3 January 2014

by Praful Bidwai

The Bharatiya Janata Party has reason to be greatly pleased with the results of the recent Assembly elections in four Northern and Central states. It swept 163 of Rajasthan’s 200 seats, taking an unprecedented 12-plus percentage-point lead over the Congress.

In Madhya Pradesh, the BJP won a convincing two-thirds majority. In Chhattisgarh, where it was expected to lose, it won albeit by a whisker. And in Delhi, it managed to keep the Congress out of power. Its seat-tally in the four states has risen from 50 percent to 69 percent of the total. This could translate into 50 of these states’ 72 Lok Sabha seats for the BJP, up from 30.

Yet, the impact of the BJP’s success has been blunted to some extent by the spectacular performance of the Aam Aadmi Party in Delhi. Strange as it seems, AAP’s Chief Minister Arvind Kejriwal, not the BJP’s Narendra Modi, is leading the battle for the national popular imagination. Mr Kejriwal’s “new politics” has inspired large numbers of people.

Has Mr Kejriwal eclipsed Mr Modi? Has Mr Modi, with his aggressive high-profile campaign, peaked too soon? Has his macho style put off potential supporters? Has his belated, strained expression of “misery, pain, anguish, agony” at the 2002 violence won him Muslim sympathy?

It’s difficult to give a definite answer to all these questions just yet. But two things are clear. Mr Modi’s feigned “hurt” at the anti-Muslim pogrom convinces nobody; and his exoneration by a Gujarat court lacks credibility and legitimacy. Second, AAP’s entry has introduced a new variable and enlarged the shadow of uncertainty over the BJP’s “target” of reaching the 272-seat halfway-mark on its own by fielding Mr Modi.

Modi or no Modi, the BJP lacks the support-base to reach this. But can the National Democratic Alliance do so? The NDA has shrunk from 23 parties to just three: the BJP (116 Lok Sabha seats), Shiv Sena (11) and Shiromani Akali Dal (4). It must more than double its present seat-tally to reach the half-way mark. This means raising its percentage-share of the national vote from 21.2 to over 30.

This is a far bigger task than the highest jump in seats and votes ever achieved by the BJP, when it rose from 161 seats and 20.3 percent (1996) to 182 seats and 25.6 percent (1998) and collected enough allies to form an opportunist coalition, which expediently put all trade-mark Hindutva issues in abeyance.

The NDA has lost—probably irrevocably—major allies like the Janata Dal(United), Trinamool Congress and Biju Janata Dal, besides ethnic-Tamil parties and Telugu Desam, which quit earlier. For the NDA to come to power in 2014, the BJP must win about 200 (if not 210-220) Lok Sabha seats to create a nucleus around which smaller parties can coalesce and form a winning alliance.

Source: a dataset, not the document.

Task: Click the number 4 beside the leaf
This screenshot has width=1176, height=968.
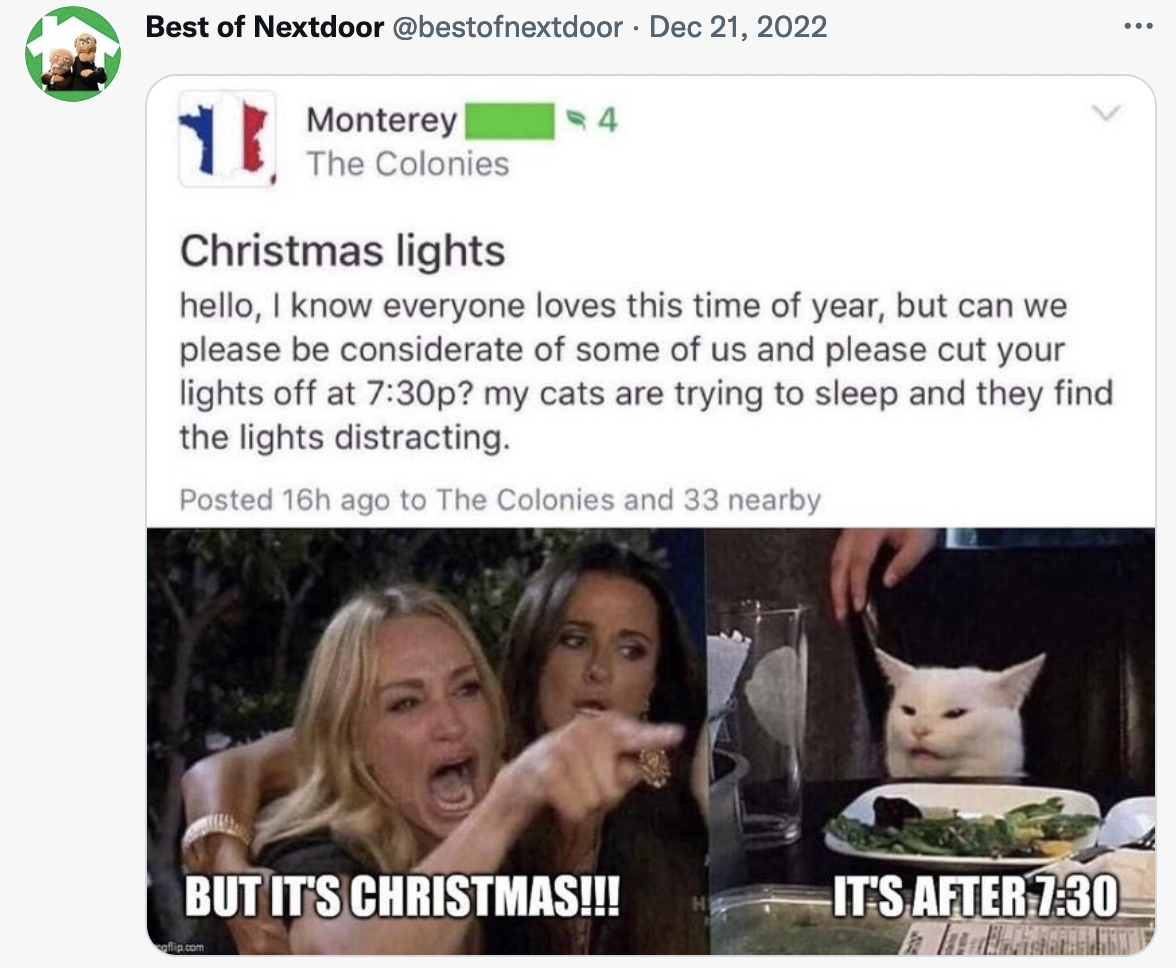Action: [607, 121]
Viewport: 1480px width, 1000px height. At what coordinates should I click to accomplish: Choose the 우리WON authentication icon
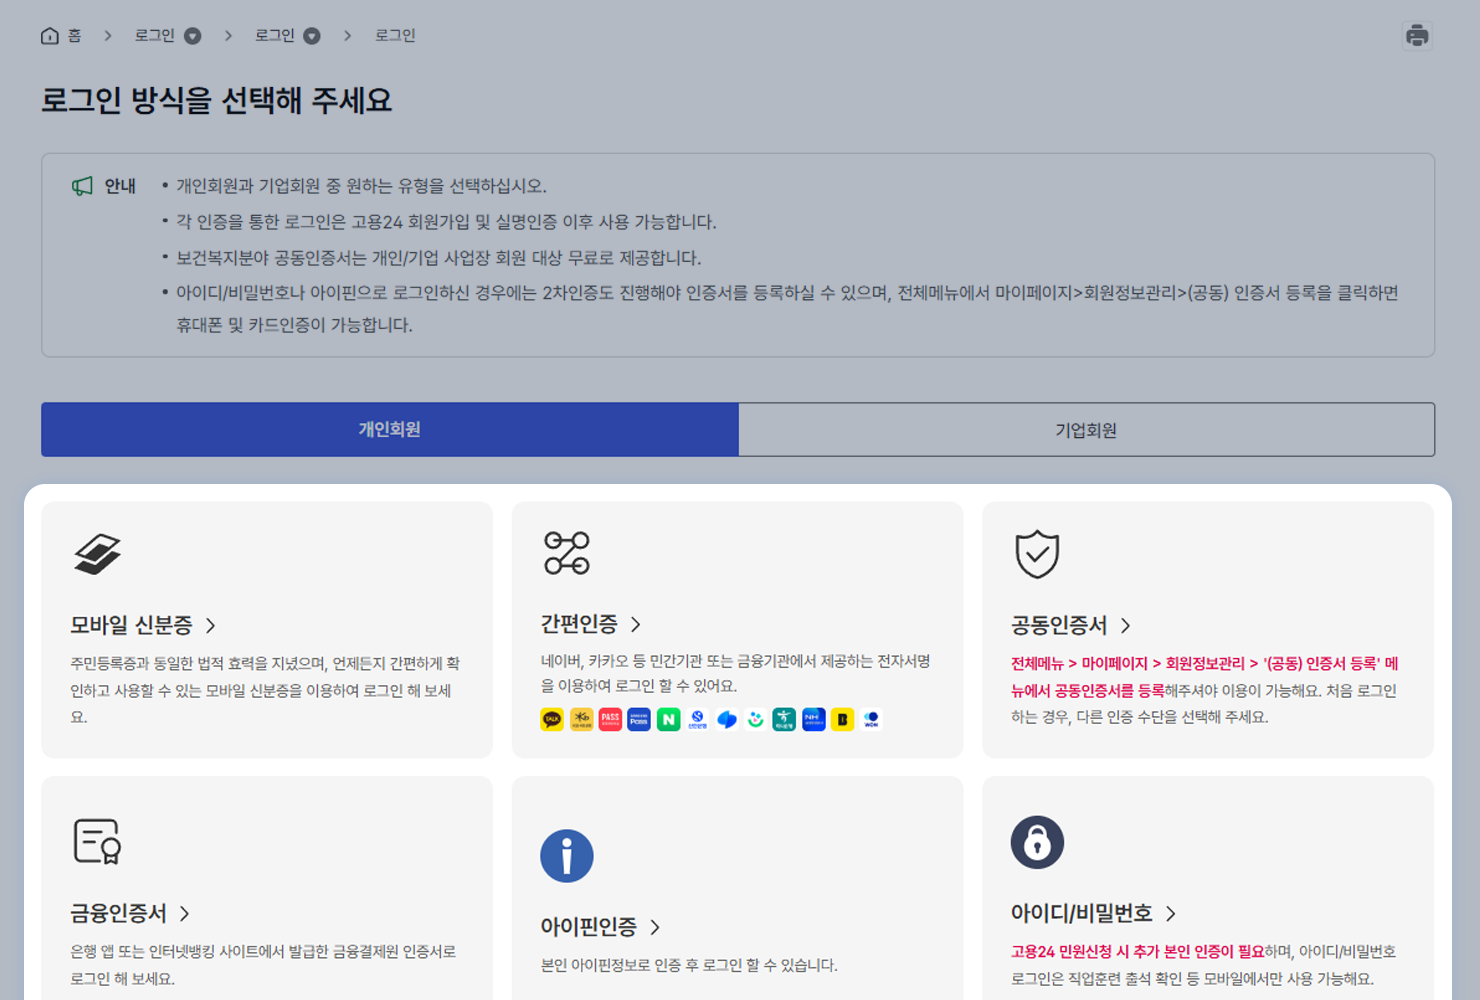click(x=869, y=719)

Winning 200-220 seats, up from 116, is a tall order. Unlike in the 1990s, when the BJP rode a Hindutva wave, it has no social-mobilisation tailwind behind it. So where can the seats come from?

Cold arithmetic, for which thanks are partly due to public-policy consultant Manish Dubey, suggests that the BJP’s success will hinge primarily on making huge gains in three major states—Uttar Pradesh (80 seats), Bihar (40) and Maharashtra (48).

In addition, the BJP must further improve on its 2009 performance in its “base” or “home” states, which it has ruled in alternation with the Congress: Madhya Pradesh (29), Gujarat (26), Rajasthan (25) and Chhattisgarh (11). Only then can the BJP boost the NDA sufficiently to attract willing allies who agree with its policies, and indifferent ones who join it for the loaves and fishes of office.

Consider India’s political arithmetic from the BJP standpoint. India’s 35 states and Union Territories (UTs) fall into four categories. First are big states like Andhra Pradesh (42), West Bengal (42) and Tamil Nadu (39), somewhat smaller Kerala (20), and tiny Northeastern states barring to an extent Assam, where the BJP has no effective presence.

In this big chunk of 168 Lok Sabha seats, the BJP’s score has always been in the low single-digits and is unlikely to improve.

Second come states like Karnataka (28), Orissa (21), Punjab (13) and Jharkhand (14), where the BJP has a limited or unsteady presence via alliances, and the smaller states and UTs each with less than 10 seats, which account for 40 seats, making a total of 116 LS seats.

These are unlikely to add substantially to the BJP’s tally. It has to share Punjab with the Akali Dal, and Jharkhand with regional groups. It’s marginal in Orissa after it broke with the BJD. And given AAP’s ascendancy in Delhi, the BJP cannot score handsomely in the UTs either.

What of Karnataka? After BS Yeddiyurappa’s disastrously corrupt performance as CM, his break with the BJP, and the Congress’s recent Assembly victory, it’s unlikely that the BJP will win anywhere near the 19 seats it bagged in 2009 even if the BSY faction merges or reaches an electoral understanding with the BJP. “Modi Magic” won’t work here.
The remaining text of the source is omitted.